Antibiotics are one of the greatest innovations of the 20th century, but as we are learning, overuse of antibiotics is now one of the biggest threats facing medicine. Some have called the current overuse of antibiotics the global warming crisis of medicine. Many are still in denial, but the ultimate impact on our health is likely to be enormous.
Antibiotics continue to play a key role in the medical care of sick people, preventing spread of infectious and reducing the complications of diseases. But we are seeing a big increase in the number of bacterial infections that do not respond to standard antibiotic treatments, what we call antibiotic resistance. This occurs when the bacteria change in a way that stops the drug from working. Bacteria that change in this way are sometimes able to pass this ability on to other bacteria.

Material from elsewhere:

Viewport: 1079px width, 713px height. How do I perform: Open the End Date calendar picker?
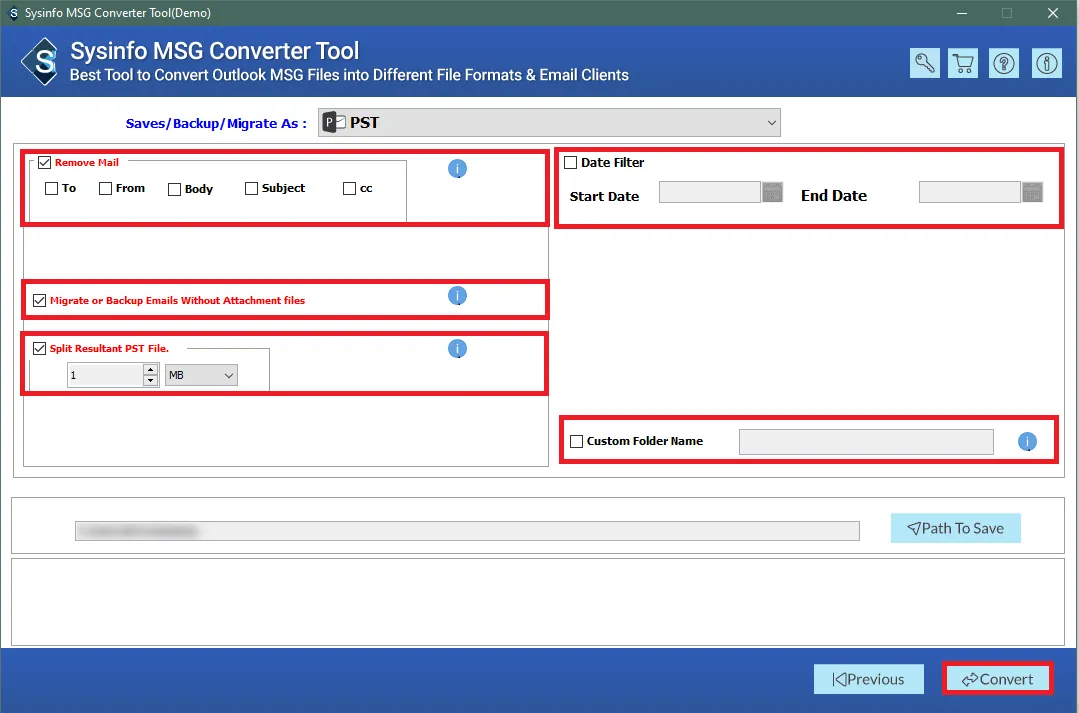coord(1032,193)
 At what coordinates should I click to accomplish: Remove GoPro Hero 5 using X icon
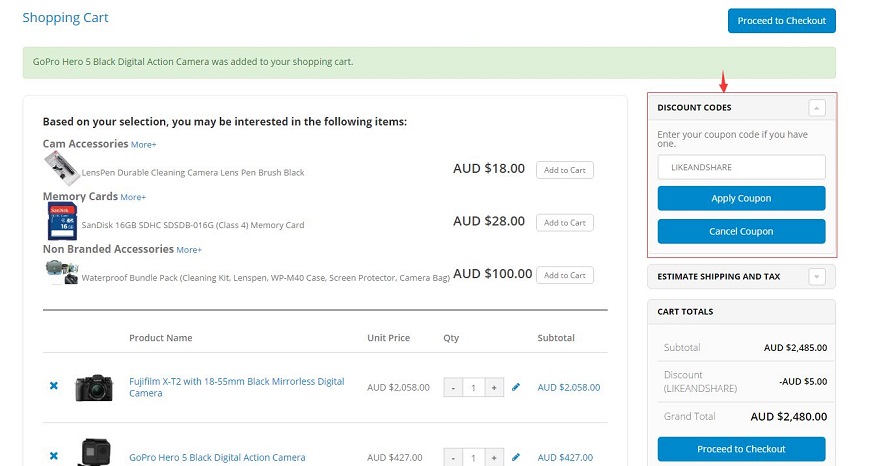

Antibiotic resistance has resulted because we use antibiotics more than is necessary. One example is when we treat infections that are more likely to be caused by viruses, such as cold, flu, bronchitis, most sore throat, and some ear and sinus infections. Another is when we treat less severe bacterial infections such as some forms of ear infection; sinusitis or strep throat infections that are caused by bacteria, but are self-limiting, meaning that are immune system will fight them off often without needing antibiotic treatment. Antibiotics can be helpful in these situations because they reduce the duration of illness by a day or two, but this is a small benefit that comes at the expense of possibly making the antibiotic less useful when it is really needed.
Why do we overuse antibiotics?
- Test results may show that the infection is most likely to be caused by bacteria.
We sometimes take a throat swab or carry out a test for an inflammatory marker called CRP. This can shows that the infection is more likely to be caused by a bacteria and it may be useful to receive treatment.
- We are often impatient and want to get better quickly to return to work or be healthy for our holiday
Doctors sometimes feel under pressure to prescribe antibiotics to keep their patients happy, especially if they feel they need to recover as quickly as possible. This may be desirable, but comes at substantial costs to our future health as well as the health of others when antibiotic resistance develops.
- Sometimes people start antibiotics leftover from a previous prescription
- Sometimes we feel that if we do not use an antibiotic the infection always goes onto our chest and lasts longer than we would expect.
Infections often spread from one part of our body to another, such as from our nose or throat to our upper chest (bronchitis). This is quite typical of viral infections. Sometimes we have had antibiotics prescribed after a week or two of symptoms and notice that our symptoms get better and think that the antibiotic has helped rather than the infection was just at the end of its course.
- People sometimes buy antibiotics abroad or over the internet
What if the doctor has not prescribed antibiotics and I am not getting better?
We often expect infections get better more quickly in us than they take on average to resolve. Here is a list of the average duration of infections and you will see that cough and bronchitis takes on average around 3 weeks to resolve.
- Ear infection (otitis media): 4 days
- sore throat/pharyngitis/ tonsillitis: 1 week
- common cold: 1½ weeks
- sinusitis: 2½ weeks
- cough/ bronchitis: 3 weeks
If you have an illness that is becoming worse and you have a persistent high fever (for longer than 3 or 4 days), breathlessness, chest pains or you are generally becoming more unwell, then please see your doctor as soon as possible for a review.